The power of Sudan’s air force is why RSF operations in the early hours of the conflict focused on taking control of airports across the country so SAF air operations would be grounded. It has only partially worked. However, it may take weeks to dislodge the RSF from residential buildings in Khartoum that they have converted into military installations. At the same time, it will be difficult to defeat the RSF in their tribal homeland of Darfur, especially with their ability to mobilize soldiers from neighboring Chad. Sudan’s descent into a full-scale civil war appears more likely by the hour.

What may emerge out of a civil war is a conflict that also sucks in the entire region and some global powers. Egyptian soldiers who were training with the SAF were arrested by the RSF in the early hours of the conflict. Diplomats fear that Cairo may be preparing to support the SAF. There are reports of tribal mobilization along the border of Chad and Sudan, the traditional homeland of Hemeti. At least part of the RSF’s information operation has been based in the United Arab Emirates.

The UAE has been a key ally for Hemeti during the former’s war in Libya and Yemen. The UAE also benefits from financial ties to Hemeti’s businesses. Global Witness reports that the UAE has also been a key supplier of military equipment to the RSF. Russian Wagner Group mercenaries trained RSF troops and had officials stationed inside some of their bases. To halt the conflict, the leaders of South Sudan, Djibouti, and Kenya have offered to mediate.

Perhaps the only powers that have a limited ability to shape events in Sudan are the United States and its Western allies. To try to prevent the bleak outlook of state disintegration in Sudan, the U.S. government is working with Arab states—namely Egypt, Saudi Arabia, and the UAE—but these U.S. allies are on opposing sides in Sudan. However, Western diplomats have told me they understand that a return to the pre-April 15 status quo is becoming increasingly unlikely as the fighting continues. The absence of U.S. influence comes just four years after a high point for Washington’s hopes in Sudan.

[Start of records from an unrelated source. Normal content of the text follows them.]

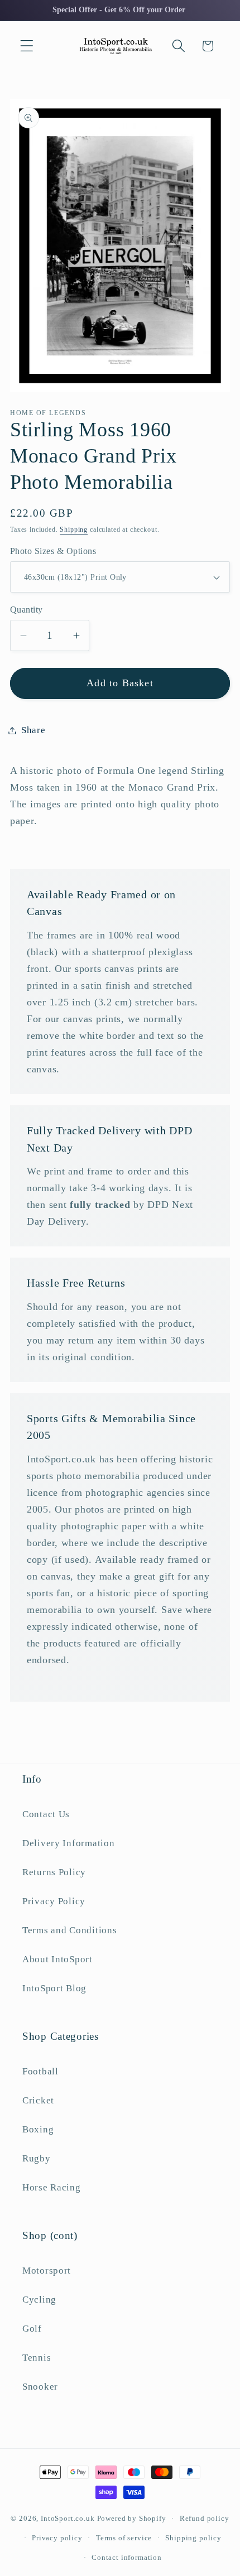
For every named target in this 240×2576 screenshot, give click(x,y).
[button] (27, 46)
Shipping (74, 529)
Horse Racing (51, 2187)
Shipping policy (193, 2538)
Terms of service (124, 2538)
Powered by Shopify (131, 2518)
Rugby (36, 2158)
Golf (32, 2328)
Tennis (36, 2357)
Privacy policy (57, 2538)
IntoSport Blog (54, 1988)
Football (40, 2071)
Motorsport (46, 2270)
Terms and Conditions (69, 1930)
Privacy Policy (53, 1901)
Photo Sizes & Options (53, 551)
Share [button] (33, 730)
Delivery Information (68, 1843)
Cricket (38, 2100)
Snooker (40, 2386)
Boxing (38, 2129)
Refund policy (204, 2518)
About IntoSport (57, 1959)
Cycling (39, 2299)
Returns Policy (54, 1872)
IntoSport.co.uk (68, 2518)
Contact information (127, 2557)
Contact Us (46, 1814)
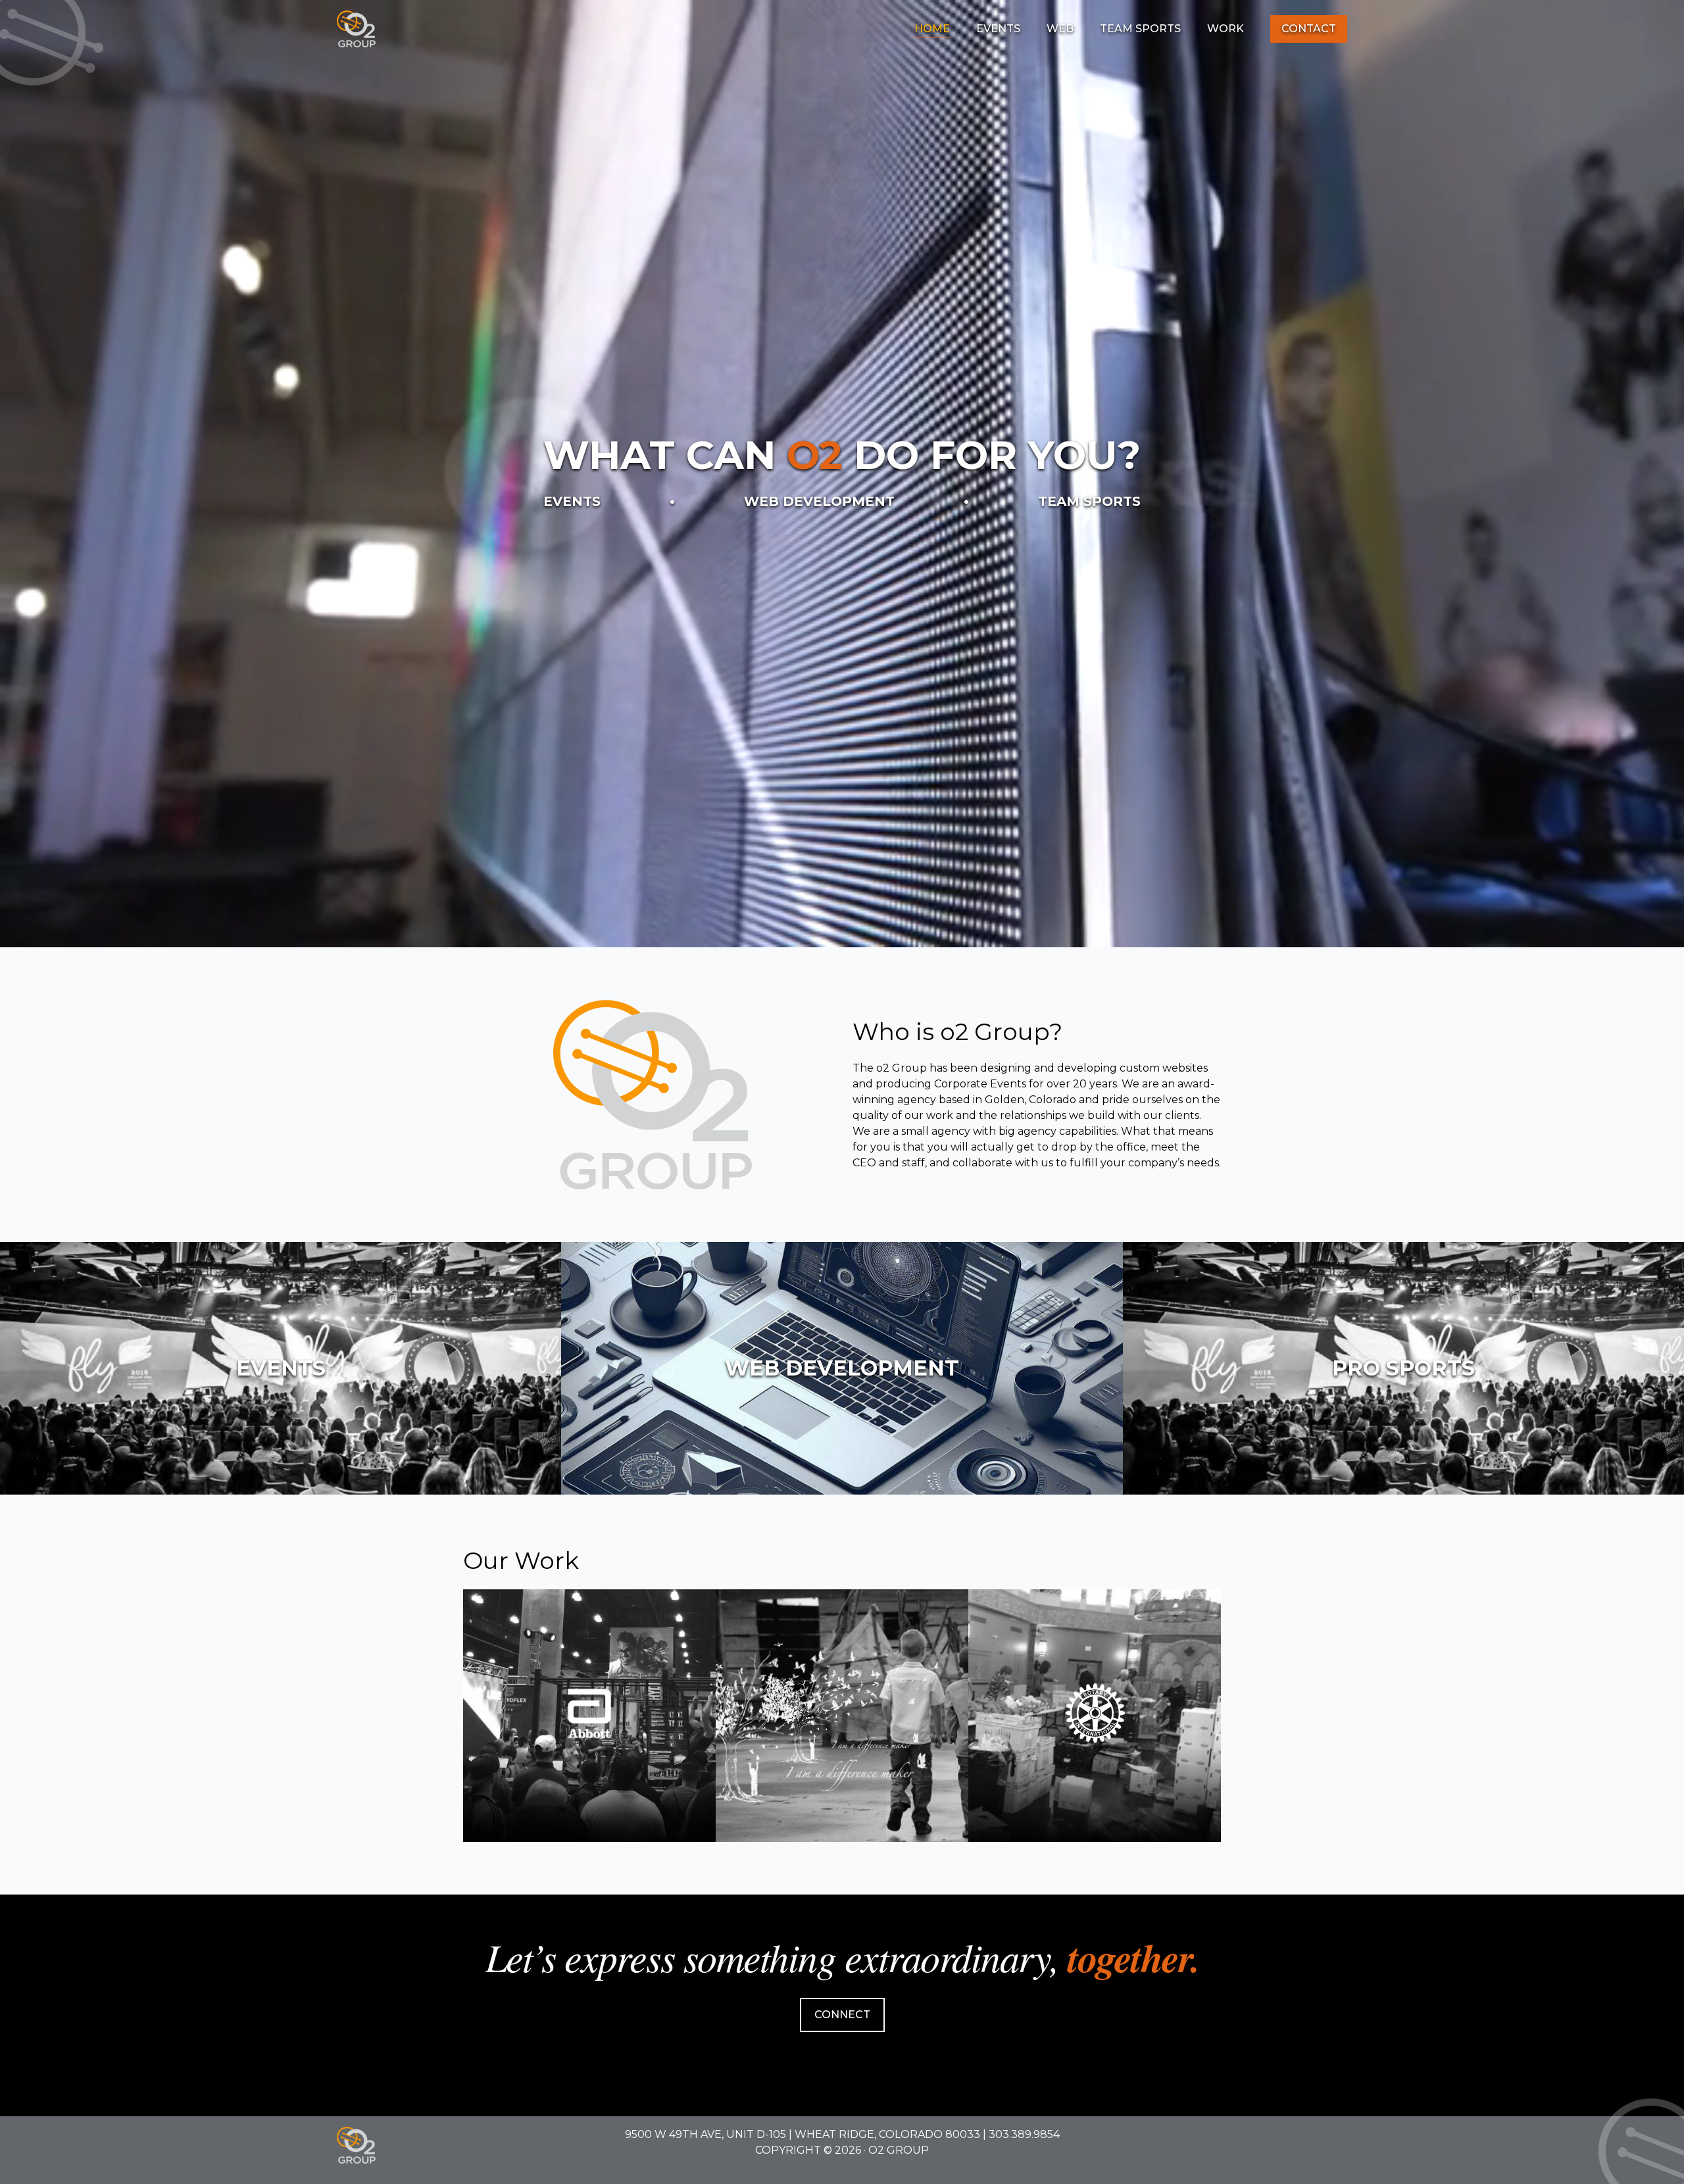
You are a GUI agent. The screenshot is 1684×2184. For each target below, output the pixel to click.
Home (932, 28)
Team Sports (1140, 28)
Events (998, 28)
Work (1225, 28)
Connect (842, 2014)
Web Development (819, 501)
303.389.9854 (1024, 2134)
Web (1060, 28)
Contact (1308, 28)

Months of protests in early 2019 led to a military coup against former dictator Omar al-Bashir. It appeared that three decades of U.S. policy to support democracy could finally bear fruit. But the United States and other Western nations pressured civilian protesters and the military to form a transitional government. The eventual transitional constitution meant that elections were scheduled to take place in 2022.

If there was a moment when hope for democracy was lost in Sudan, it was when this transitional constitution was agreed to. The military was allowed to run the country for the first part of the transition. “We still have not achieved what we are fighting for,” Sara Abdelgalil, then a spokesperson for the Sudanese Professionals Association, which helped organize the protests, told Foreign Policy in 2019. “Omar al-Bashir is not there, but the regime itself is still there. Objective one has not been achieved. Objective two has not been achieved, which is a civilian government. It’s like having a diversion in the middle of your journey.”

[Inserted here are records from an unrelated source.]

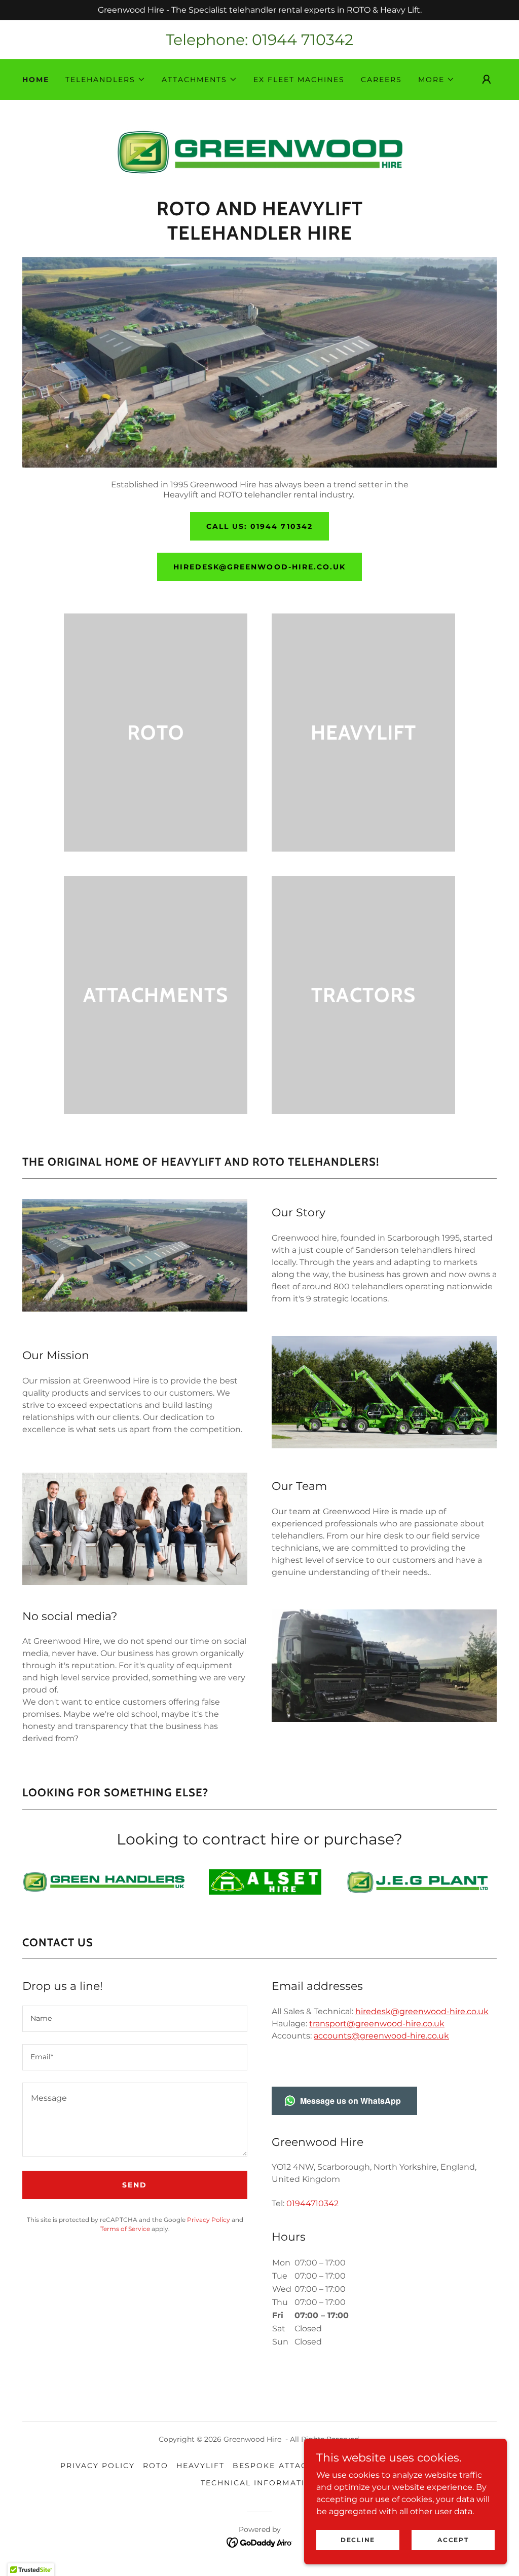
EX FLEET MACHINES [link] (299, 79)
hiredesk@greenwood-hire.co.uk (259, 566)
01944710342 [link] (312, 2203)
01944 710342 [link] (302, 39)
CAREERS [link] (381, 79)
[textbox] (134, 2019)
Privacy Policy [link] (208, 2219)
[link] (259, 152)
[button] (105, 79)
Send (134, 2184)
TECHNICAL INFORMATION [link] (259, 2482)
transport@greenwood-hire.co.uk (376, 2023)
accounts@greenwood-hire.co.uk (381, 2036)
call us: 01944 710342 (259, 526)
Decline (358, 2540)
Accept (452, 2540)
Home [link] (35, 79)
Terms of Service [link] (125, 2229)
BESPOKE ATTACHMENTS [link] (288, 2465)
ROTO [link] (155, 2465)
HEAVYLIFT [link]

Burhan was the head of state and was trusted with following through on his promise of democracy.

Immediately when the transitional period began, it was apparent that Western hopes for democracy were far-fetched.

I interviewed the new civilian prime minister, Abdalla Hamdok, in a house that was given to him by a prominent Sudanese family because Burhan and the military initially refused to even give him a place to stay. The core elements of Sudan’s protest movement in 2019, Sudan’s labor unions, lost power due to infighting. Civilian political parties squabbled over power. Reforms that Hamdok wanted to make were blocked by Burhan and Hemeti. The illusion of any civilian authority ended in 2021, when Hamdok was removed in a military coup. The military’s promise to hand over power to civilians proved hollow. The U.S.-backed transition revealed itself as fundamentally flawed.

Perhaps the greatest example of U.S. delusions was Washington’s insistence on calling Sudan’s transition “civilian-led.” There was nothing about Sudan’s transition that was civilian-led. The 2019 transitional constitution laid out that the military would lead for the first 21 months of the transition, followed by civilians for the next 18 months.

Although Hamdok was a civilian prime minister, it was a mostly powerless job. Still, the U.S. government insisted on this phrase, even when the military handover date to civilians was repeatedly delayed. U.S. officials told me that they knew the term was more aspirational than descriptive. But the linguistic acrobatics Washington employed suggested officials believed that they could simply call Sudan a democracy and it would become one.

It’s not clear if the U.S. or Western governments could have prevented the 2021 coup against Hamdok. The transitional constitution that was backed by the United States was a bad deal. However, the ensuing U.S. and Western policies in Sudan directly contributed to the violence that we see today. It is a story of Western peacebuilding and its limits.

Sudan’s feuding generals bear primary responsibility for the current fighting in Sudan. But the precipitating event of the current war in Sudan was a reconciliation agreement and security sector reform plan that was pushed by the United States and the U.N. mission in Sudan. Immediately after the coup against Hamdok, the United States and the U.N. revitalized the plan. It meant returning to a version of the failed 2019 constitution and trusting the military leaders to keep their promises.

The basic idea of the security sector reform was to unify the SAF and RSF into a single army. It is difficult to estimate each force’s size. The SAF have around 100,000 soldiers, while the RSF have a smaller standing army of anywhere between 30,000 and 50,000 fighters but a large reserve force because they can mobilize tribal allies.

Negotiations were held for months trying to get the two sides to agree on a path forward. The problem was that neither Burhan nor Hemeti wanted to give up the power that he’d accrued. The plan became a pressure cooker. “It became a real shit show with all the participants being real amateurs,” a Western diplomat in Khartoum told me after one of the negotiation workshops between the SAF and RSF. “Diplomats here and headquarters think one-dimensionally.”

The outcome that we see of the plan was predictable, in part because it is a repeat of history. The peacemaking effort was a reproduction of agreements that were made in South Sudan in 2013 and 2016. Those also led to civil wars.

In his excellent book When Peace Kills Politics, Sharath Srinivasan details how international peacemaking in Sudan and South Sudan has contributed to these types of civil wars. “[P]eacemaking—because of how its ways of working inevitably collide with the politics of a civil war—can risk reproducing logics of violence,” he writes.

The security sector reform in Sudan, as it has elsewhere, created a competition that incentivized Hemeti and Burhan to build up their forces. It also meant that both men would have to be placed under civilian control, which was in neither’s interest. The generals publicly committed to reform and democracy, but it seems the only people who believed them were U.S. and U.N. officials.

Diplomats have told me that they face limited tools to stop the violence in Sudan. The United States and other nations are promoting a humanitarian cease-fire that allows civilians to seek safety and collect food, but it has not been fully honored so far. Putting pressure on Egypt and the UAE would be critical to avoid a regional conflict and to press for a humanitarian cease-fire so civilians can escape. An intense effort to evacuate U.S. citizens may come soon. But once the current crisis is over, there needs to be a reckoning that U.S. and Western policy has not only failed to bring democracy but contributed to Sudan’s collapse.

It’s not clear if Washington is ready. Once fighting began on April 15, U.S. Secretary of State Antony Blinken repeated U.S. delusions on Sudan: “This is a real opportunity to finally carry forward the civilian-led transition.”